GSoC 2024 - Week 7 & 8 Progress

Graph Complete with Incomplete Structure


Week 7: Constructing the Trial Graph

In Week 7, I focused on constructing the graph for the TrialGraph. The first step was to write an SQL query to fetch the necessary data from the database:

SELECT 
    ROW_NUMBER() OVER (PARTITION BY c.whole_id ORDER BY c.id) - 1 AS index_,
    c.*, 
    cc.name, 
    cc.type
FROM code_component cc 
JOIN composition c
    ON c.part_id = cc.id
WHERE 
    c.trial_id = '0b5ff00f-74bb-49f8-8d11-e1737e0c7f84' 
    AND cc.trial_id = '0b5ff00f-74bb-49f8-8d11-e1737e0c7f84' 
    AND c.type != '*op_pos'
    AND cc.type != 'syntax';

This SQL query is designed to gather the components and their composition relationships for a specific trial. The ROW_NUMBER() function is used to assign an index to each row within the partition of the whole_id starting from 0, which helps in ordering and referencing components. This index is used later to establish relationships between components in the graph.

Next, I implemented the TrialDefinition class in Python, which is responsible for constructing the graph based on the fetched components and compositions:

class TrialDefinition:
    def __init__(self, definitions, def_dict):
        self.activations = defaultdict(lambda: defaultdict(int))
        self.children = []
        self.children_index = 0
        self.duration = defaultdict(int)
        self.full_tooltip = None
        self.name = None
        self.tooltips = defaultdict

        self.definitions = definitions
        self.def_dict = def_dict

        self.stack = []
        self.nodes = []

        self()

    def __call__(self):
        for component in self.components:
            if component.type == 'script' and not self.stack:
                last = self.insert_script(component)
                continue
            if component.type == 'return':
                pass

            node = self.construct_ast_node(component, self.def_dict)
            if node is None:
                continue
            self.node_dict[component.id] = node

        for composition in self.compositions:
            whole_node = self.node_dict.get(composition.whole_id)
            part_node = self.node_dict.get(composition.part_id)

            if whole_node is None or part_node is None:
                if composition.extra is None:
                    continue
            self.construct_ast_relationship(whole_node, part_node, composition)

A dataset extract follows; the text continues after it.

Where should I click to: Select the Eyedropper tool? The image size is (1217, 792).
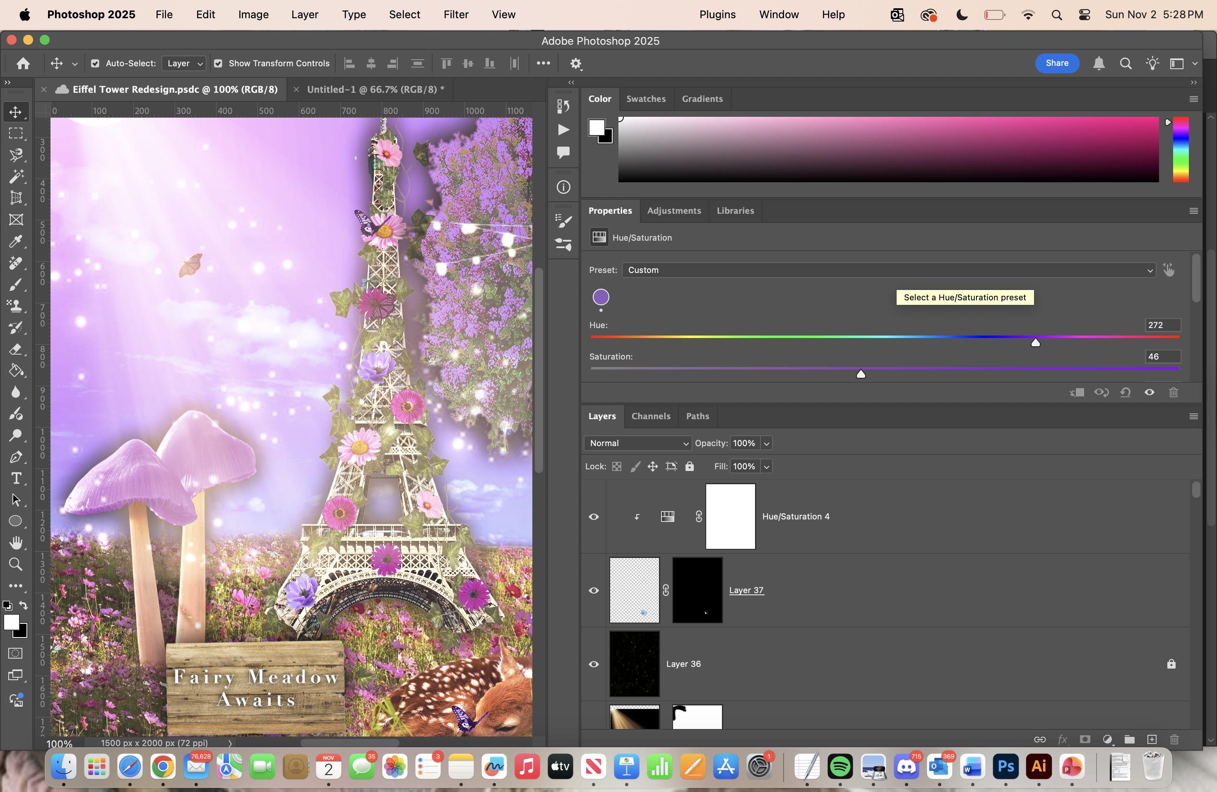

        return self.node_dict[1]

    def add_edge(self, source, target, type, count=1):
        edge = TrialEdge(
            count={source.trial_id: count},
            source=source,
            target=target,
            type=type
        )

    def insert_node(self, definition, parent, label):
        if label is None:
            label = definition.name
        node = TrialNode(
            activations={definition.trial_id: [definition.id]},
            children=[],
            children_index=-1,
            duration={definition.trial_id: 1},
            full_tooltip=False,
            name=definition.name,
            tooltip={definition.trial_id: label},
            trial_ids=[definition.trial_id]
        )
        if parent is not None:
            node.parent_index = parent.index
            node.children_index = len(parent.children)
            parent.children.append(node)
        return node

    def insert_script(self, definition):
        self.root = node = self.insert_node(definition, None)
        self.add_edge(node, node, 'initial')
        self.stack.append(node)
        return self.call(definition, node)

    def insert_call(self, definition, last):
        pass

    def insert_sequence(self, definition, last):
        pass

    def insert_return(self, last):
        pass

Most of the logic defined here is adapted from the TrialAst class. The first for loop in the __call__ function is responsible for inserting nodes based on the type of edge that will be used. Nodes in the graph are represented by instances of the TrialNode class, which are inserted into the graph by linking them to their parent nodes.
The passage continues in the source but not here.